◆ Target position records
## START

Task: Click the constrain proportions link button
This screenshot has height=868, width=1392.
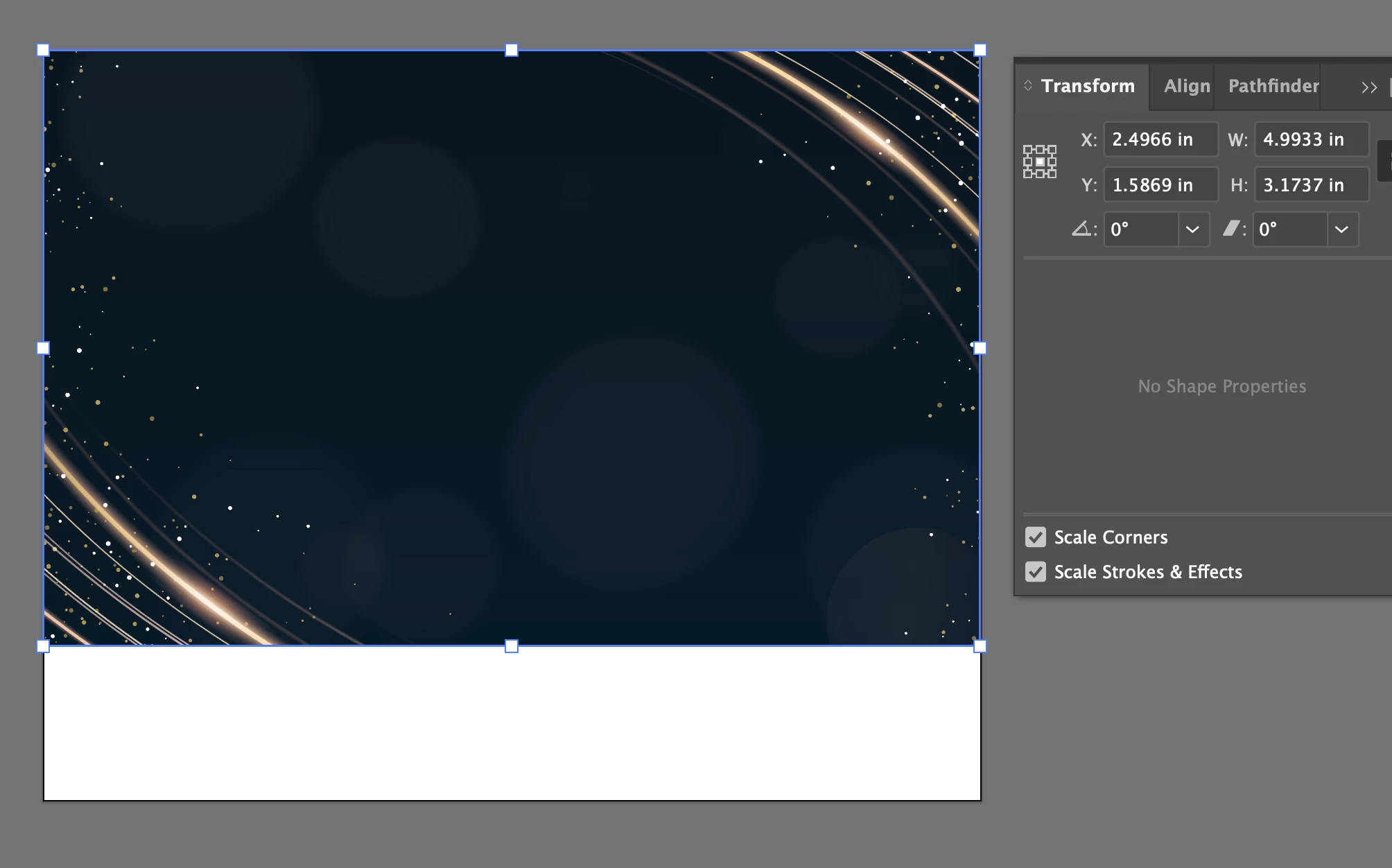Action: point(1385,161)
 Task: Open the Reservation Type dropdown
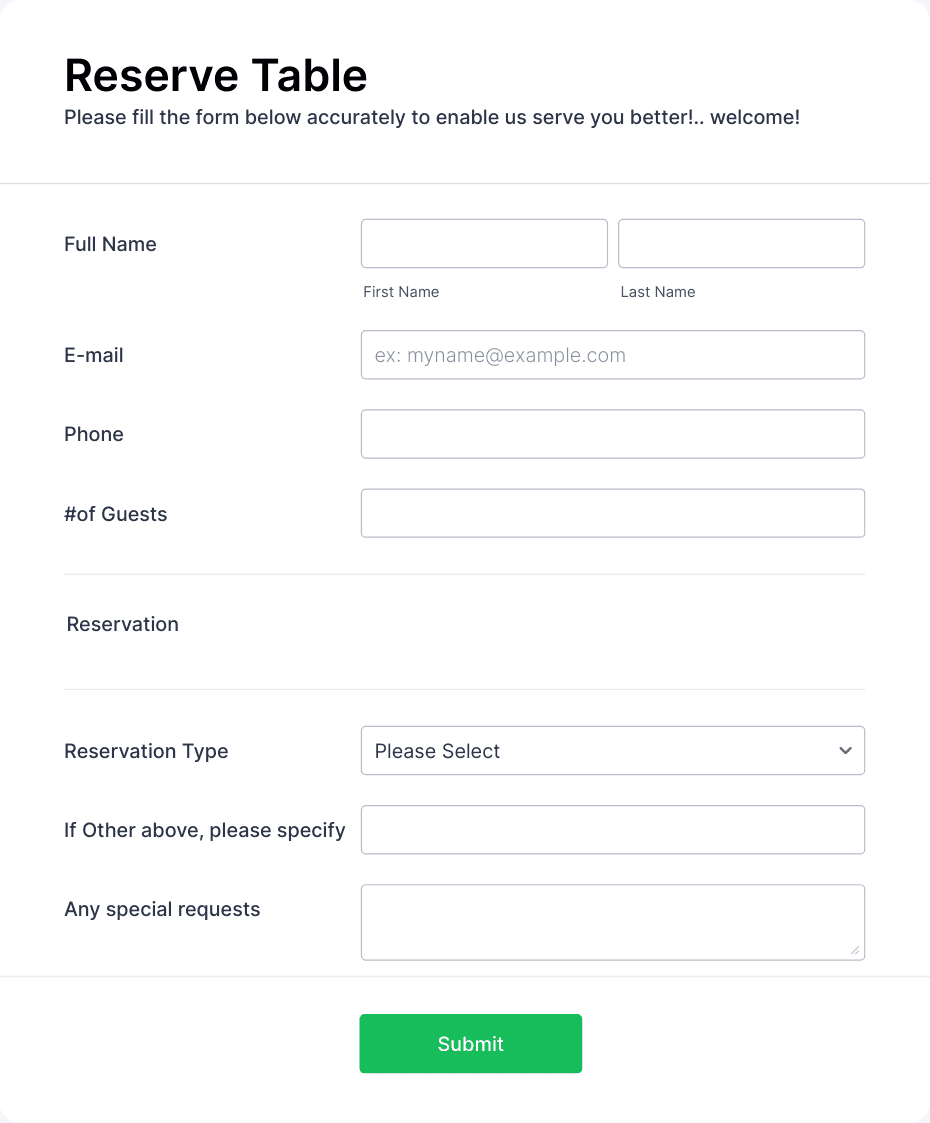pyautogui.click(x=613, y=750)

## END

◆ What to produce
Put every line of the data above into a Markdown table with the columns Row and Line, numbering each line and skipping any blank ones. Leave the pictures out of the answer.

◆ Answer for this exercise
| Row | Line |
|---|---|
| 1 | Task: Click the constrain proportions link button |
| 2 | This screenshot has height=868, width=1392. |
| 3 | Action: point(1385,161) |
| 4 |  Task: Open the Reservation Type dropdown |
| 5 | pyautogui.click(x=613, y=750) |